Collected data entries:
- - - - - - -

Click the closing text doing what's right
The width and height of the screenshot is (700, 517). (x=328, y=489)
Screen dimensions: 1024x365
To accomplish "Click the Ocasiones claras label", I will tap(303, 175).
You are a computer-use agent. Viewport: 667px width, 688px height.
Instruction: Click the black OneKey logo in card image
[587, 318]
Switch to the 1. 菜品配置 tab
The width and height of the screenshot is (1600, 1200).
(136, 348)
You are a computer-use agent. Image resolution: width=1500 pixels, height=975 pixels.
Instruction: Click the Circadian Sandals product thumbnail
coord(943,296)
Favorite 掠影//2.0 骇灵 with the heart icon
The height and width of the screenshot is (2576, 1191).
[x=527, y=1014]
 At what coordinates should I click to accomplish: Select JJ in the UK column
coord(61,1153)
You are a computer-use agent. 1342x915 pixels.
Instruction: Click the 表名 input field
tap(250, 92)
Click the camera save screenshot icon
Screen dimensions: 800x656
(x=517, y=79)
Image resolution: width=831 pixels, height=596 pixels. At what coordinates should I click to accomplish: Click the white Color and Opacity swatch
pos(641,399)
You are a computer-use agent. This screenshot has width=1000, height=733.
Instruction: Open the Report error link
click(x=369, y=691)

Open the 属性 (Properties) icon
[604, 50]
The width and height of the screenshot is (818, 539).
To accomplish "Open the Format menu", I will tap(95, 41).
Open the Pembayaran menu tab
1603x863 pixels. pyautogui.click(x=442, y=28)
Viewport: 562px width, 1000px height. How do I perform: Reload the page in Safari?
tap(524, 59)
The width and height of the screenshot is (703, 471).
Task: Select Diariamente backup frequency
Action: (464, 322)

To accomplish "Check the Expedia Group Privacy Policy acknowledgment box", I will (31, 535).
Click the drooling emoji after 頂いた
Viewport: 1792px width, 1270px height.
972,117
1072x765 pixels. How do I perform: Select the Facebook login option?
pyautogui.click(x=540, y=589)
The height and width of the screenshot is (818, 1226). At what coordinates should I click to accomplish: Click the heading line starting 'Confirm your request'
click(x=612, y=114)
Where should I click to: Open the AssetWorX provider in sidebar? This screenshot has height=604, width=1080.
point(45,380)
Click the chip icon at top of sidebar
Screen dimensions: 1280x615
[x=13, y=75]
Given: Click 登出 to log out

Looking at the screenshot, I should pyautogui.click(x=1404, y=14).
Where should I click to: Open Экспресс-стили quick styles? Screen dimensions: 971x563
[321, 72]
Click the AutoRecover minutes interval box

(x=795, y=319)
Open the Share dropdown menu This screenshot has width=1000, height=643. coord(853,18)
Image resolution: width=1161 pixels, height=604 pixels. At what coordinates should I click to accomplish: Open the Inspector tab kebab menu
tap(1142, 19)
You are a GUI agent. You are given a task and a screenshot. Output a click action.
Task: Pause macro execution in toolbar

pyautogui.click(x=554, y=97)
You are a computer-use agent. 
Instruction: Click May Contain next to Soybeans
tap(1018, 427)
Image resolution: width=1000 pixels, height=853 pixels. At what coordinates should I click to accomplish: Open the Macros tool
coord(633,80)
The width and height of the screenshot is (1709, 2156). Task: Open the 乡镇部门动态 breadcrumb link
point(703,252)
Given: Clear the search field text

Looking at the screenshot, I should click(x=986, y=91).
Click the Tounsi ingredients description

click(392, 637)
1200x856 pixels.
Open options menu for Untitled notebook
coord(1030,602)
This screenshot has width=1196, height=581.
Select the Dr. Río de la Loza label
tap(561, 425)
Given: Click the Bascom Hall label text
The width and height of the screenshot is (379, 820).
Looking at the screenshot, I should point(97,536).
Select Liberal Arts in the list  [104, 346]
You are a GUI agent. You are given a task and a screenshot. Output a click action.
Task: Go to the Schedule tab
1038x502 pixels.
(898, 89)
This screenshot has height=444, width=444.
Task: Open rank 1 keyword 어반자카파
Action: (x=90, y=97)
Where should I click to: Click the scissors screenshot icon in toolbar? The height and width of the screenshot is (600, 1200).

- - - - - - -

ACTION ITEM → Reproduce the entries in full, exactly as written.

COMPLETED TASK →
Click the closing text doing what's right
The width and height of the screenshot is (700, 517). (x=328, y=489)
Screen dimensions: 1024x365
To accomplish "Click the Ocasiones claras label", I will tap(303, 175).
You are a computer-use agent. Viewport: 667px width, 688px height.
Instruction: Click the black OneKey logo in card image
[587, 318]
Switch to the 1. 菜品配置 tab
The width and height of the screenshot is (1600, 1200).
(136, 348)
You are a computer-use agent. Image resolution: width=1500 pixels, height=975 pixels.
Instruction: Click the Circadian Sandals product thumbnail
coord(943,296)
Favorite 掠影//2.0 骇灵 with the heart icon
The height and width of the screenshot is (2576, 1191).
[x=527, y=1014]
 At what coordinates should I click to accomplish: Select JJ in the UK column
coord(61,1153)
You are a computer-use agent. 1342x915 pixels.
Instruction: Click the 表名 input field
tap(250, 92)
Click the camera save screenshot icon
Screen dimensions: 800x656
(x=517, y=79)
Image resolution: width=831 pixels, height=596 pixels. At what coordinates should I click to accomplish: Click the white Color and Opacity swatch
pos(641,399)
You are a computer-use agent. This screenshot has width=1000, height=733.
Instruction: Open the Report error link
click(x=369, y=691)

Open the 属性 (Properties) icon
[604, 50]
The width and height of the screenshot is (818, 539).
To accomplish "Open the Format menu", I will tap(95, 41).
Open the Pembayaran menu tab
1603x863 pixels. pyautogui.click(x=442, y=28)
Viewport: 562px width, 1000px height. How do I perform: Reload the page in Safari?
tap(524, 59)
The width and height of the screenshot is (703, 471).
Task: Select Diariamente backup frequency
Action: (464, 322)

To accomplish "Check the Expedia Group Privacy Policy acknowledgment box", I will (31, 535).
Click the drooling emoji after 頂いた
Viewport: 1792px width, 1270px height.
972,117
1072x765 pixels. How do I perform: Select the Facebook login option?
pyautogui.click(x=540, y=589)
The height and width of the screenshot is (818, 1226). At what coordinates should I click to accomplish: Click the heading line starting 'Confirm your request'
click(x=612, y=114)
Where should I click to: Open the AssetWorX provider in sidebar? This screenshot has height=604, width=1080.
point(45,380)
Click the chip icon at top of sidebar
Screen dimensions: 1280x615
[x=13, y=75]
Given: Click 登出 to log out

Looking at the screenshot, I should pyautogui.click(x=1404, y=14).
Where should I click to: Open Экспресс-стили quick styles? Screen dimensions: 971x563
[321, 72]
Click the AutoRecover minutes interval box

(x=795, y=319)
Open the Share dropdown menu This screenshot has width=1000, height=643. coord(853,18)
Image resolution: width=1161 pixels, height=604 pixels. At what coordinates should I click to accomplish: Open the Inspector tab kebab menu
tap(1142, 19)
You are a GUI agent. You are given a task and a screenshot. Output a click action.
Task: Pause macro execution in toolbar

pyautogui.click(x=554, y=97)
You are a computer-use agent. 
Instruction: Click May Contain next to Soybeans
tap(1018, 427)
Image resolution: width=1000 pixels, height=853 pixels. At what coordinates should I click to accomplish: Open the Macros tool
coord(633,80)
The width and height of the screenshot is (1709, 2156). Task: Open the 乡镇部门动态 breadcrumb link
point(703,252)
Given: Clear the search field text

Looking at the screenshot, I should click(x=986, y=91).
Click the Tounsi ingredients description

click(392, 637)
1200x856 pixels.
Open options menu for Untitled notebook
coord(1030,602)
This screenshot has width=1196, height=581.
Select the Dr. Río de la Loza label
tap(561, 425)
Given: Click the Bascom Hall label text
The width and height of the screenshot is (379, 820).
Looking at the screenshot, I should point(97,536).
Select Liberal Arts in the list  [104, 346]
You are a GUI agent. You are given a task and a screenshot. Output a click action.
Task: Go to the Schedule tab
1038x502 pixels.
(898, 89)
This screenshot has height=444, width=444.
Task: Open rank 1 keyword 어반자카파
Action: (x=90, y=97)
Where should I click to: Click the scissors screenshot icon in toolbar? The height and width of the screenshot is (600, 1200).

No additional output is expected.